● **Listing for finding displayed items**:
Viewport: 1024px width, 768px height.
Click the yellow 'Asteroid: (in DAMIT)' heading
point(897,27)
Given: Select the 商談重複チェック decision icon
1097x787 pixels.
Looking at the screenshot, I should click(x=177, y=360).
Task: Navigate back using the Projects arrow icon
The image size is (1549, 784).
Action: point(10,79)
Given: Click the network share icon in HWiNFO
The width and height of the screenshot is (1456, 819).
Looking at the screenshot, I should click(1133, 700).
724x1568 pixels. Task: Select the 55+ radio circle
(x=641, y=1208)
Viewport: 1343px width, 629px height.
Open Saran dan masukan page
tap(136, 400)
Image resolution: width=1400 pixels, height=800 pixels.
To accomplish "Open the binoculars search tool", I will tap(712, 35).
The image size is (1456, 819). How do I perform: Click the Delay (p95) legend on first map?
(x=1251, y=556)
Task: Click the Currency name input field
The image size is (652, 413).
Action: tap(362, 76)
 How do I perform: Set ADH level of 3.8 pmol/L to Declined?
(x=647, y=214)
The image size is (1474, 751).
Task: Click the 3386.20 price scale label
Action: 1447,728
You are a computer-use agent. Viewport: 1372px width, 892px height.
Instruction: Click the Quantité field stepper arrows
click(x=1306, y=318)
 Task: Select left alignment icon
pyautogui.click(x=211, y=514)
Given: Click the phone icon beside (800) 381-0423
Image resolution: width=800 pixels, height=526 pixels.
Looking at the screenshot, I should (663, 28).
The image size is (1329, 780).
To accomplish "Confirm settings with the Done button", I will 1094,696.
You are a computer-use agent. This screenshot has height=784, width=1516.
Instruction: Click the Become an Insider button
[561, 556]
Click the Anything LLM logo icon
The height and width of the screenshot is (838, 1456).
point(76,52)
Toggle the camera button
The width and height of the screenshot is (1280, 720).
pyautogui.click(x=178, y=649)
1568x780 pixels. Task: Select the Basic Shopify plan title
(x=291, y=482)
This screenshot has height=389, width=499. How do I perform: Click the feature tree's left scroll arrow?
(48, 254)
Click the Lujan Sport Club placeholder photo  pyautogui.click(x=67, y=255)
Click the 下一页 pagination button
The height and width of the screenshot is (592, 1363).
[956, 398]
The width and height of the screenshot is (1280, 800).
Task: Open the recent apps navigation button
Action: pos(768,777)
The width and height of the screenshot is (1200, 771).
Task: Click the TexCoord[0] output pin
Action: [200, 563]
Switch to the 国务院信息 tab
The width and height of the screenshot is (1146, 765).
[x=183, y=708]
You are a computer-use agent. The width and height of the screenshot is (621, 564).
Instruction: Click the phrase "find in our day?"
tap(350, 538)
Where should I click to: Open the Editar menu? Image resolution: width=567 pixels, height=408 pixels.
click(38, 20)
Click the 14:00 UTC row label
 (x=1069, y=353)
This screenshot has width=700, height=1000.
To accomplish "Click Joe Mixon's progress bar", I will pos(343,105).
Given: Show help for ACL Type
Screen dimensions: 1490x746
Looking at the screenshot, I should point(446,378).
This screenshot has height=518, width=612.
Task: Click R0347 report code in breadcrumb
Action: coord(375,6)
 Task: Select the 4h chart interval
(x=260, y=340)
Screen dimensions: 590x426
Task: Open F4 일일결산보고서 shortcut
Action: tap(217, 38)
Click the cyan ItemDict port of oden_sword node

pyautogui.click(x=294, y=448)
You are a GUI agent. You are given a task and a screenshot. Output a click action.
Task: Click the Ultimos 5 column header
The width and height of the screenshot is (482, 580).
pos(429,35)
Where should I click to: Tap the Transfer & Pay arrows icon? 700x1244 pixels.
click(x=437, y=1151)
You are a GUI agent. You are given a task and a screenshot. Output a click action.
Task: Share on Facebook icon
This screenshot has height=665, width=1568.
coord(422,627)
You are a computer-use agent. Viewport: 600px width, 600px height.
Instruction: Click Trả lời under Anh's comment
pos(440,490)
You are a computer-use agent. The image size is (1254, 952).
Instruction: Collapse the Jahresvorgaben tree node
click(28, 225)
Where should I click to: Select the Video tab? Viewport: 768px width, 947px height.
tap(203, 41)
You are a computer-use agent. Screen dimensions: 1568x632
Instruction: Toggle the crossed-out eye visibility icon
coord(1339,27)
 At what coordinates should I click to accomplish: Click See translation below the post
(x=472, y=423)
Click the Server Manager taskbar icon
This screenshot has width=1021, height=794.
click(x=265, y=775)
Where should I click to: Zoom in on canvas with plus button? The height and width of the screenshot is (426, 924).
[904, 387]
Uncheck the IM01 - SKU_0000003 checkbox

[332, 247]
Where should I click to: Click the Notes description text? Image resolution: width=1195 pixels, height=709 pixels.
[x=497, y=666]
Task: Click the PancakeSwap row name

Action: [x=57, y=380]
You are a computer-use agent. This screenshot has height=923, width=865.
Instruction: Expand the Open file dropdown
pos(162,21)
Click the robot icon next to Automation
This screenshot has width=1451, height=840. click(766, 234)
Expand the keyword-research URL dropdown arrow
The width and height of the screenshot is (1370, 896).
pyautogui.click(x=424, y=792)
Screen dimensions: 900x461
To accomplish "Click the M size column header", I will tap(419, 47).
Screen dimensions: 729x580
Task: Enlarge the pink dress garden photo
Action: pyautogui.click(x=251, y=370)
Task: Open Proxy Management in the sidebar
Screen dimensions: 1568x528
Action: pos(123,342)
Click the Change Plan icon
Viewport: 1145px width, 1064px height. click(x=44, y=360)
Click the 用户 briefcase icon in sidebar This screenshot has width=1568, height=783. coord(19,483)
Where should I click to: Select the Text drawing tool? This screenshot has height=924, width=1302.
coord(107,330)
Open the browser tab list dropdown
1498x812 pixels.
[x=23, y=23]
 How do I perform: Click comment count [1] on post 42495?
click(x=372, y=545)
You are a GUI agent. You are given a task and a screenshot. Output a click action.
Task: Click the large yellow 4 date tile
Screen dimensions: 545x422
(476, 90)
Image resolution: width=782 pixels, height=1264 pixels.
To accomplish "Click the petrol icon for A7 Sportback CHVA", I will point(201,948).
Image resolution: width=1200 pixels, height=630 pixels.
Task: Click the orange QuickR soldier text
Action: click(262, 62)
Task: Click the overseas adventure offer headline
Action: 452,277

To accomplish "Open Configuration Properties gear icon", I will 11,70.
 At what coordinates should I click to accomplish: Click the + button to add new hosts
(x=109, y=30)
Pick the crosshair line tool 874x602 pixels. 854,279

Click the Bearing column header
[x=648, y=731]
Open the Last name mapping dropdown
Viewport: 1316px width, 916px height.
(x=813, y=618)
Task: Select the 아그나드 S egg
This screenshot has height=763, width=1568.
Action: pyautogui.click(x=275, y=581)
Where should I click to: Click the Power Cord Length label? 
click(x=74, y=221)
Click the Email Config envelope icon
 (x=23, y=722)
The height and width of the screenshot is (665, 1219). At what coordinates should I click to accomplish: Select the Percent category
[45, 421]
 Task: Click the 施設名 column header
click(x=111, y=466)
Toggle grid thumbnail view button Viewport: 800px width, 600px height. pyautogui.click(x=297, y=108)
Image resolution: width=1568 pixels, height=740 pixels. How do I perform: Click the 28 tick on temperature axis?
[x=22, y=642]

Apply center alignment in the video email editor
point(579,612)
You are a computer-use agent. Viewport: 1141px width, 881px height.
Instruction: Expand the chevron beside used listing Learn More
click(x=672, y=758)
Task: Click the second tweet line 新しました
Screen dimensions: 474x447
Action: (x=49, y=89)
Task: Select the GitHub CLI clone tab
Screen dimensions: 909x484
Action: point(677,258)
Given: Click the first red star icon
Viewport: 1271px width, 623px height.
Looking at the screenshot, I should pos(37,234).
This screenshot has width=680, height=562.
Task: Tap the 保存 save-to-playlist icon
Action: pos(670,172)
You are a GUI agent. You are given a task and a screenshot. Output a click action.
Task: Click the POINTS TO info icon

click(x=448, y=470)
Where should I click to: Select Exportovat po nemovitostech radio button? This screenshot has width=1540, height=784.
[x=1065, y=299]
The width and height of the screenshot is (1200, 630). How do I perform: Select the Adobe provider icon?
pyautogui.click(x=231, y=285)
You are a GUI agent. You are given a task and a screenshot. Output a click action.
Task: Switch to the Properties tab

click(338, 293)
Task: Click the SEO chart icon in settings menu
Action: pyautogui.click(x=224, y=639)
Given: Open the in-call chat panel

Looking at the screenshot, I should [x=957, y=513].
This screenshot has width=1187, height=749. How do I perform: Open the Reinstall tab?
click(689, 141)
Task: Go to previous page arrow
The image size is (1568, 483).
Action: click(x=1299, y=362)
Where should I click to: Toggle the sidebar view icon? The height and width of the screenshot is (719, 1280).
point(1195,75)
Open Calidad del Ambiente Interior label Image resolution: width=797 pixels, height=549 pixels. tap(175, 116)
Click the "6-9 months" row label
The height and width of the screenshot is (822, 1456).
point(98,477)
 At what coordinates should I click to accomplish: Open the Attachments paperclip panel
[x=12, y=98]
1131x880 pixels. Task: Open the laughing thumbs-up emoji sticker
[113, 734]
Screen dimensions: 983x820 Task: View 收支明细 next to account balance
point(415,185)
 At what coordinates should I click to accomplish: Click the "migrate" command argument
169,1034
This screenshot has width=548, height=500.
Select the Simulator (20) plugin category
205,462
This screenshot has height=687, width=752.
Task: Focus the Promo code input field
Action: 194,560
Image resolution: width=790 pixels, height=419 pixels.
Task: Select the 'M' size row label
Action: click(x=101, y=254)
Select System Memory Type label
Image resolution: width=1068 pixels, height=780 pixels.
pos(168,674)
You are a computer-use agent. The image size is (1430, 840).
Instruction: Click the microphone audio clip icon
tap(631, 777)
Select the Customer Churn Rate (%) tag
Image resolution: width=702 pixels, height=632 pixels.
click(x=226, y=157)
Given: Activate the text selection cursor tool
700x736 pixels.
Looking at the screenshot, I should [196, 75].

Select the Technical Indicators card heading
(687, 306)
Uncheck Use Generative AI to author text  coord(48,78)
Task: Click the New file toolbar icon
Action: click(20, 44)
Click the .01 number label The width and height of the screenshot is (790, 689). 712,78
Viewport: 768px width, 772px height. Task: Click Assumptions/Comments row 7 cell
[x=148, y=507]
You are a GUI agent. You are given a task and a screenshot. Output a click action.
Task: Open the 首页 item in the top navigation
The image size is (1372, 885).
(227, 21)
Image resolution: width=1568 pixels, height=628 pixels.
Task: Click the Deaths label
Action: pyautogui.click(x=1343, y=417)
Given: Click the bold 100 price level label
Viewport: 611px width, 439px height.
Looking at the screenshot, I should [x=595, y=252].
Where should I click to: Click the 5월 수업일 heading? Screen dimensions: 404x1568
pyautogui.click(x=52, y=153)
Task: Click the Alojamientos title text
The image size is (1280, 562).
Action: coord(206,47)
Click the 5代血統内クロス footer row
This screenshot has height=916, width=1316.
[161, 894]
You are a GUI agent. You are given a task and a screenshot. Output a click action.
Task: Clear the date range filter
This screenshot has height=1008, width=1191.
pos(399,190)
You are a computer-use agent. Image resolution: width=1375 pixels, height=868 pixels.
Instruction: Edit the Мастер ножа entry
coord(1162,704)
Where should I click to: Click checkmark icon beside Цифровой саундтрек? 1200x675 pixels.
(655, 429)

● **The request**: Find each line in the listing above that contains the word "radio", and copy those lines out in full.

● **Answer to this task**:
724x1568 pixels. Task: Select the 55+ radio circle
Where should I click to: Select Exportovat po nemovitostech radio button? This screenshot has width=1540, height=784.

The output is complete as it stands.